ALZARE IL COINVOLGIMENTO IN YEMEN
Ecco dunque che un annunciato aumento delle attività americane in Yemen assume il valore politico, al fianco dei sauditi e come vettore di contrasto all’Iran. Il portavoce della Casa Bianca Sean Spicer ha detto al New York Times che si tratterà di un cambio di “filosofia più che di direttive”, ma i comandanti militari che gestiscono il quadrante yemenita (che da ultimo fa capo al CentCom) avranno mani più libere e procedure di intervento semplificate: ossia, le forze speciali e i bombardieri potranno uscire e entrare dal paese anche senza passare dallo Studio Ovale.

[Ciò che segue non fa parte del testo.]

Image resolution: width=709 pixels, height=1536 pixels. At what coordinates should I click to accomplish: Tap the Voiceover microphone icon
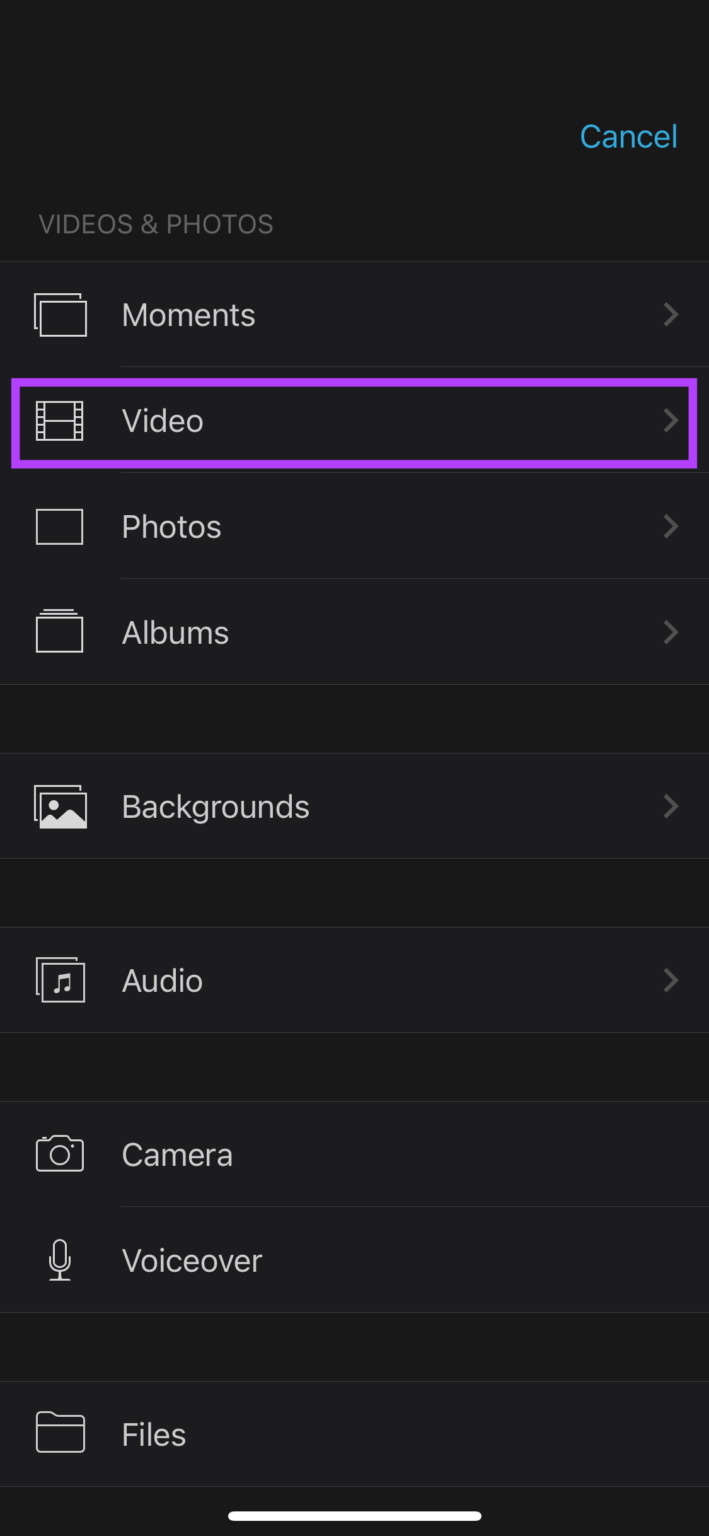pyautogui.click(x=59, y=1259)
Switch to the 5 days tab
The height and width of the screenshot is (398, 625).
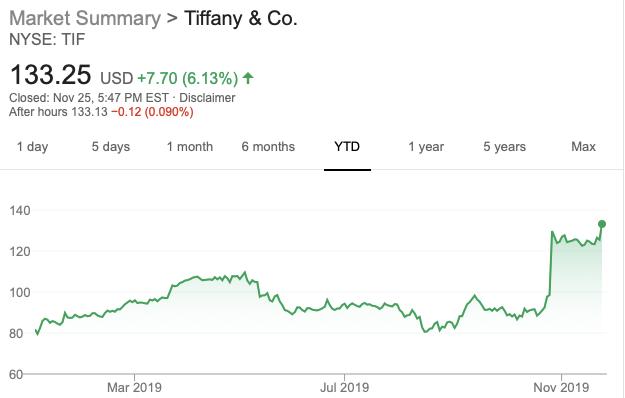(111, 147)
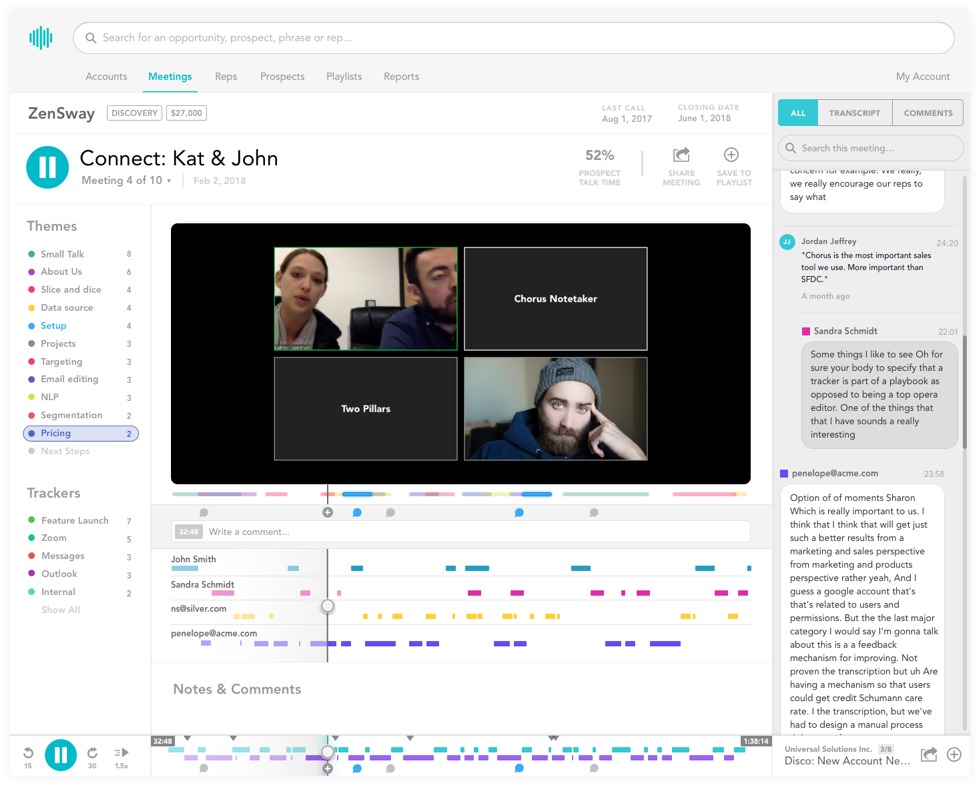Click the Chorus waveform logo

[41, 38]
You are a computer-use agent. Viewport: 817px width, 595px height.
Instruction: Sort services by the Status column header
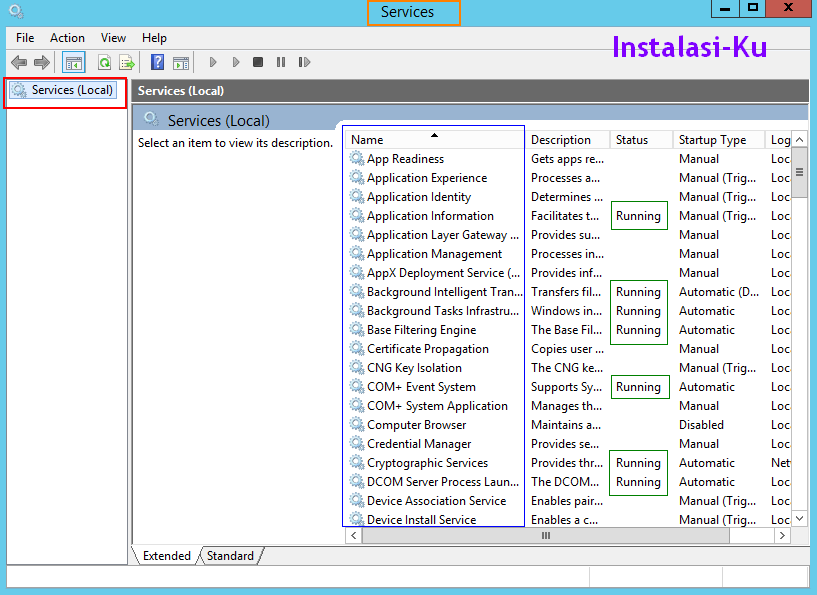pyautogui.click(x=641, y=139)
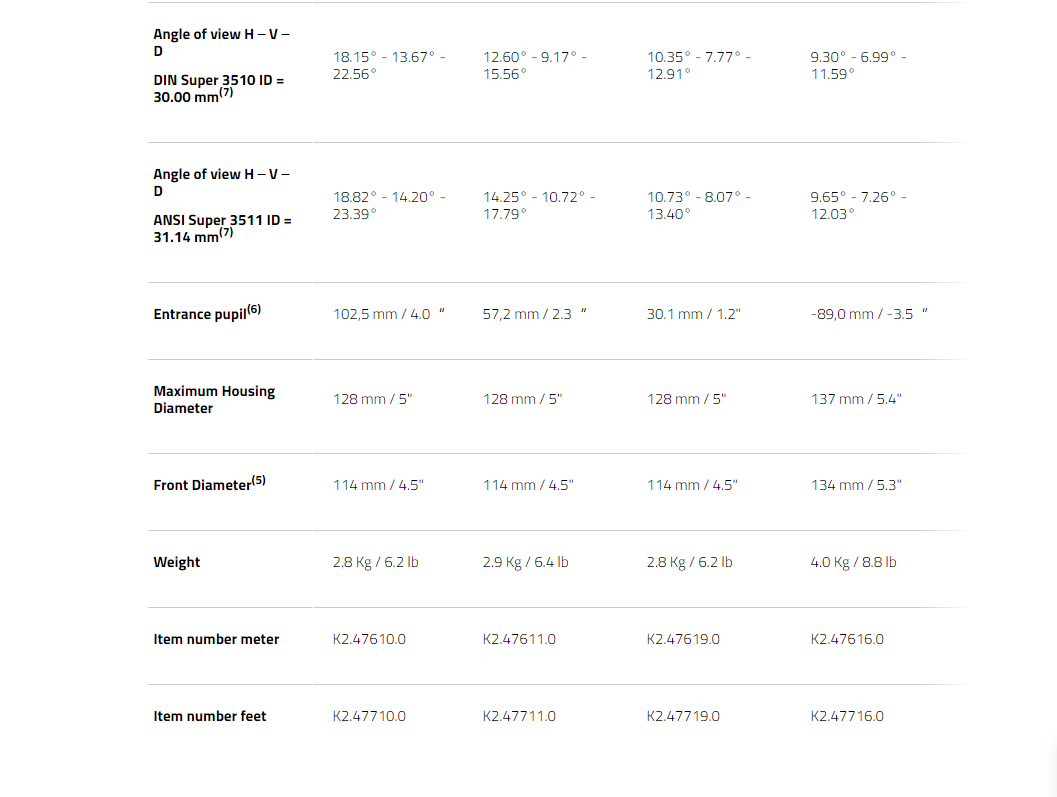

Per lo Yemen, secondo il Washington Post, verrà applicata la stessa procedura affidati ai comandanti che hanno gestito la missione contro lo Stato islamico a Sirte, la roccaforte libica oggetto di una campagna aerea di diversi mesi a sostegno dei miliziani misuratini anti-IS alleati del governo onusiano. Secondo quanto spiegato a Foreign Policy dal generale Joseph Votel, comandante di CentCom, al Qaeda in Yemen è una minaccia enorme e sarebbe uno di quegli obiettivi primari contenuti nel piano che il capo del Pentagono James Mattis ha consegnato sul tavolo di Trump a inizio settimana. Il piano, di cui si sanno pochi dettagli, è frutto di un incarico diretto affidato a fine gennaio dal presidente ai suoi generali: Trump vuole “obliterare” l’IS e i vari gruppi terroristici, tra cui al Qaeda, in giro per il mondo, e per farlo è disposto a uno step up, sia a livello di impegno sul campo, sia a livello di alleggerimento delle procedure operative perché, dice Spicer, “si fida” delle conoscenze dei generali (nota dei critici: così poi può accusarli se qualcosa va storto come nel caso di Owens). Ma la lotta al terrorismo in Yemen diventa anche un test di politica estera per Trump.